The industry has fast grown to encompass so much more than a desk — yet desks are what we’re so often focusing on. There’s a mismatch; the market’s not currently getting the full picture.
The rise of managed offices
The emergence of a new category under the flex umbrella also means it’s time for the industry to take a fresh look. Leases on managed offices (self-contained offices that aren’t centred around communal areas) are on the rise, which means there’s a greater need for segmentation to truly understand how this new flex product impacts the buying decision (and current rates).
Our recent data shows a pretty clear price differential between serviced offices and managed offices, so today’s data needs to highlight this difference.
For instance, a serviced office in central London is currently an average of £682 per desk versus a managed at £814. And in Mayfair, managed offices are coming in at £1,200 against £988 for serviced.
Beware oversimplification
Without data sophistication, current flex space metrics can be misleading or incomplete.
There are two main reasons for this:
1.Offering oversimplified metrics
Flex data typically refers to a cost per desk with the only breakdown offered between a hot desk and a dedicated desk.

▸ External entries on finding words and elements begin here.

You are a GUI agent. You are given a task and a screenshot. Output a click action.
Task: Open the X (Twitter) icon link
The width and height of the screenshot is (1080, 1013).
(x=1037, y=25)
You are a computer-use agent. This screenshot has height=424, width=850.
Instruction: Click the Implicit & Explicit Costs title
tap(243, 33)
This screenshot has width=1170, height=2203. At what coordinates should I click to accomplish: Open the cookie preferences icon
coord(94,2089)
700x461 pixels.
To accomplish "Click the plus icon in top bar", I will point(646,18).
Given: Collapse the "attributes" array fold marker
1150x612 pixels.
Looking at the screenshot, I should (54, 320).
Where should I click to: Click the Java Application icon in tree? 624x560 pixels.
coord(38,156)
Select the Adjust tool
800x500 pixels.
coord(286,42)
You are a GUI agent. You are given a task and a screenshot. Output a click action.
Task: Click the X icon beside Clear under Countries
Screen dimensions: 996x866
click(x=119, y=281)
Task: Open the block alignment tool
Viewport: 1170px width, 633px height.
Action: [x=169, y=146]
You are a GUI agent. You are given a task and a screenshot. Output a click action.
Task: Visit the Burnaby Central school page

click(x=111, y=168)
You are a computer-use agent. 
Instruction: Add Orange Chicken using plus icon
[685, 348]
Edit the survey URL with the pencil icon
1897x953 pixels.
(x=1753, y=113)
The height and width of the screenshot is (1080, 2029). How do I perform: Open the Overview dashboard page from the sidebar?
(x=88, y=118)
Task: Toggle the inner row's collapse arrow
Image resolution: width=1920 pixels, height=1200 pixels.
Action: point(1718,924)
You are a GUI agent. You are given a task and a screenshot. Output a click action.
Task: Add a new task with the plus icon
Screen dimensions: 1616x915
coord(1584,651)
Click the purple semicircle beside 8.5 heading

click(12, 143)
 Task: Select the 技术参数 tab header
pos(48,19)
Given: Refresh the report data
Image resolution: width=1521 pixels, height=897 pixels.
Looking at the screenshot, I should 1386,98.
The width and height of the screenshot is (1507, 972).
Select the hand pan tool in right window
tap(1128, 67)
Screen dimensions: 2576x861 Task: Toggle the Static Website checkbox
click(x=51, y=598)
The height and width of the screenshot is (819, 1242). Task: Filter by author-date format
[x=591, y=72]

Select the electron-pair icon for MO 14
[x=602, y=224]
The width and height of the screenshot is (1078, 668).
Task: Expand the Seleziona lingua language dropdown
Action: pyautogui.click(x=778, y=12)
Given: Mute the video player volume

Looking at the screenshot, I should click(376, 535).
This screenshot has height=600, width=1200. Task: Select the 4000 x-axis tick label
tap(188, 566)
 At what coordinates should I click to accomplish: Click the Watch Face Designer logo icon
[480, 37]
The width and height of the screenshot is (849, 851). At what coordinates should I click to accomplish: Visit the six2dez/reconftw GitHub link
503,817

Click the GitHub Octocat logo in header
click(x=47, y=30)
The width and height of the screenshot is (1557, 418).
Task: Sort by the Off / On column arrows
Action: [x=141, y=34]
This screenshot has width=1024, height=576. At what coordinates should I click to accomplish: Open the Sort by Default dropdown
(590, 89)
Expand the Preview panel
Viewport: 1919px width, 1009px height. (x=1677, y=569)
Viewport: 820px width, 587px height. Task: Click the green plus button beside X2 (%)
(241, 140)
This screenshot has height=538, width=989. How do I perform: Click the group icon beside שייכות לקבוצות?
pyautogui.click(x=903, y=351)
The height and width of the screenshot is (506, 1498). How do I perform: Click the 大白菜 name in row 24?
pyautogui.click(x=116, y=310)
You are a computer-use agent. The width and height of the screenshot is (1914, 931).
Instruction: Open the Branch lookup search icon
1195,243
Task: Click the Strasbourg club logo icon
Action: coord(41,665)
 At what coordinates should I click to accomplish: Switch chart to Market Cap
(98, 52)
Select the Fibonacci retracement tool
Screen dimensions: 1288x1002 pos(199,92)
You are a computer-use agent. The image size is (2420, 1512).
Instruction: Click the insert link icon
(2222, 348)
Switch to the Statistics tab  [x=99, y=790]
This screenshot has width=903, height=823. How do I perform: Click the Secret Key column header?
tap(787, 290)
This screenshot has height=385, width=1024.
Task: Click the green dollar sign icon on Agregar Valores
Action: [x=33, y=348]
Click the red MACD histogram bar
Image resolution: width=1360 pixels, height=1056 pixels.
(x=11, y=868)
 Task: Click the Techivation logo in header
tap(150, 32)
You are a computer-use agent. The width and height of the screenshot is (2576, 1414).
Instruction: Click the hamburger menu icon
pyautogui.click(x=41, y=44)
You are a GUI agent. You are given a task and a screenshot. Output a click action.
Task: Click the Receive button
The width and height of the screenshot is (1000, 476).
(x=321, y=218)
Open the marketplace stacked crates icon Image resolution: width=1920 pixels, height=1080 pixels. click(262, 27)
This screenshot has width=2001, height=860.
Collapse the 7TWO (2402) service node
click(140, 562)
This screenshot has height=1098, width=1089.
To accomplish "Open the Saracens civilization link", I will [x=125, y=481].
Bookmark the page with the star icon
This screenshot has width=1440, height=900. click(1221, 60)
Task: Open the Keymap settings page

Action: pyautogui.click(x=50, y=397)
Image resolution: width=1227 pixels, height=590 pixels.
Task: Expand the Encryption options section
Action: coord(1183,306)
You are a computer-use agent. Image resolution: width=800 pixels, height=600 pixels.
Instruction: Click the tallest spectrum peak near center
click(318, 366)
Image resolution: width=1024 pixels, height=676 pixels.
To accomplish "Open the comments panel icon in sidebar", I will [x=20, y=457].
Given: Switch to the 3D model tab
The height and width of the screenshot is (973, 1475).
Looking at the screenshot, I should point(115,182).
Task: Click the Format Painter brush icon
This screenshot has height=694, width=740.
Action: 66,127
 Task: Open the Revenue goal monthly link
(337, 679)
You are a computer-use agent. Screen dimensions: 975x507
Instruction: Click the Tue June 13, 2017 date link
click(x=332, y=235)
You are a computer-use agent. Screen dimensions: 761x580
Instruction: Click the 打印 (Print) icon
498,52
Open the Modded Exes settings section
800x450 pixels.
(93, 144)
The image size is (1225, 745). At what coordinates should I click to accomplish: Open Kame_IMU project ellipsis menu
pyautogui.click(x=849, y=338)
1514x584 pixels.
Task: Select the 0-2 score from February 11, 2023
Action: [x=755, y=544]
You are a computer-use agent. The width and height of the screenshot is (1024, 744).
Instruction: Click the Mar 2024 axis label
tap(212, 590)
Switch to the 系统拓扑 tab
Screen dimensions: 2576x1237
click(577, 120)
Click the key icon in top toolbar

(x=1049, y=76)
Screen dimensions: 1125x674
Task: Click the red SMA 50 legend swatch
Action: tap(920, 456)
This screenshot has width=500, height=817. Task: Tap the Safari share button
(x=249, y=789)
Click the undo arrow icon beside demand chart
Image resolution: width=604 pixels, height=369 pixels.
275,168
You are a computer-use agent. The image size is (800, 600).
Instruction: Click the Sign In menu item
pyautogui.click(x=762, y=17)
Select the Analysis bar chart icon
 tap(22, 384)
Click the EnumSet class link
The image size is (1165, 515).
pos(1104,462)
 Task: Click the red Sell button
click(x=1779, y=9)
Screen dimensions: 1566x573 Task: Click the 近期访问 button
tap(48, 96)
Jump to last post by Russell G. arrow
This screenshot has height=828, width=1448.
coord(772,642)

This barely scratches the surface.
2.Presenting misleading averages
These simplified metrics rarely reflect what businesses actually pay. A company needing 30 desks may see much higher rates per desk than a company looking for 3 desks, for instance, as the larger business may need more amenities.
Why we need to be more nuanced in flex space data
There’s a more nuanced approach needed surrounding flex space data; there’s a need to break down costs in ways that align with the size and needs of the business. Here’s my starter for what we need to work on first:
1.Consider office density
Flex office space is sold by the desk instead of square metre in traditional commercial leasing. When much of the floor is given over to shared facilities, this approach makes sense, but customers should be mindful of office density, which is in itself another good quality metric.
2.Team size pricing tiers
Rather than simple desk rates, we need to analyse costs by office capacity ranges (1-4 desks, 5-10 desks, 16-25 desks, 50+ desks), revealing pricing patterns invisible in standard metrics.
3.Market-specific insights
Our data reveals counterintuitive market differences. In London, larger offices (50+ desks) typically cost more per desk than smaller configurations, while in Sydney, Australia, smaller offices (1-4 desks) can be up to 40% more expensive per desk than larger spaces due to different demand patterns.
4.True cost visibility
By segmenting data according to team sizes and location, we can provide transparency into the actual costs businesses will face based on their specific requirements.
Our industry is changing, and our data needs to change to reflect this. By appreciating the importance of context, stakeholders can better handle the complexities of the commercial property market and make strategic, data-driven choices that fit their goals.